Joachim Rueffer is a social worker at the Berlin-based association Kommt Mit e V. He explains that a great part of the Syrian refugees arriving in Berlin and Germany are doctors, engineers, teachers, and skilled workers. Those people are in some cases forced to live in public gyms used by the Berlin administration to cope with the high influx of asylum seekers arriving in the German capital. The German authorities do not automatically recognized Syrian asylum seekers’ qualifications, and long bureaucratic procedures postpone the access to the job market by years. A waterlogged real estate market in Berlin also makes it hard to find a flat at a cost that the social welfare office is willing to sustain.

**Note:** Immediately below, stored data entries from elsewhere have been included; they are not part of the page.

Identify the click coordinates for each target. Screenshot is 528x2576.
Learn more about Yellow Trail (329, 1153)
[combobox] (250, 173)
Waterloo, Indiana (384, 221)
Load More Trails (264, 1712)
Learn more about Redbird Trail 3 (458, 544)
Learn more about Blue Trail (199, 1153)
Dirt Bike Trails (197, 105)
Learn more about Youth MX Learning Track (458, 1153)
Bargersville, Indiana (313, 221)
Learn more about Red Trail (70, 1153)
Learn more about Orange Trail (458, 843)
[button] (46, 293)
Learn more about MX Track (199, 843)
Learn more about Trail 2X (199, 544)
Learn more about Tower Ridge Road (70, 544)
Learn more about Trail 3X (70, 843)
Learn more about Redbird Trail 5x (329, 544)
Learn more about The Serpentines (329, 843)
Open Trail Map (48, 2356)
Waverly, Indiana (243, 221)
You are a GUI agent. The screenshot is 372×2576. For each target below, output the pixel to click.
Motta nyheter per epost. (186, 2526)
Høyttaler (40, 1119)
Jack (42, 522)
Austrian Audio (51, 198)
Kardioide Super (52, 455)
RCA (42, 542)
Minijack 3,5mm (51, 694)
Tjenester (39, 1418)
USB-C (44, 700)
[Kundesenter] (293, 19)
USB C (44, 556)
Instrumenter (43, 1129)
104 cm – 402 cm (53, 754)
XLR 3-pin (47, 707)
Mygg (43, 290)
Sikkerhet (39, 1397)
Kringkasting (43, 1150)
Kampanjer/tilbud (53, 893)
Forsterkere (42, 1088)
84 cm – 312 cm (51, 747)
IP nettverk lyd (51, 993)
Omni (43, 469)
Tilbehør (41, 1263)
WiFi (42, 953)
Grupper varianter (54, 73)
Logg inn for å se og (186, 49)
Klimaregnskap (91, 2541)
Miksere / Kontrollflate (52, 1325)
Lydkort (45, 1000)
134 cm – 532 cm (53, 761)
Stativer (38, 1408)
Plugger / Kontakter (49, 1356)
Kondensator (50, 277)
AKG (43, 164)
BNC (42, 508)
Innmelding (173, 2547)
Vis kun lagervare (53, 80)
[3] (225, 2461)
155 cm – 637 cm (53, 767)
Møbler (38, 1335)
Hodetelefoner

Syrian refugees make up by far the largest foreign group asking for asylum in Germany.
- Medium shot
- Interview with the social worker
Joachim Rueffer , Social worker : There is a great part of skilled (people) among (Syrian) asylum seekers, for example prominent is the group of Syrian doctors, there are many Syrian doctors that have escaped to Germany, there are also teachers , engineers, there are social workers and teachers, also engineers, in that respect qualifications are good, however they need a long process of adjustment towards qualifications or recognition process: formal qualifications taken in Syria have to be validated first here by different centers, It is a process that imposes to the person to still do a specific second qualification.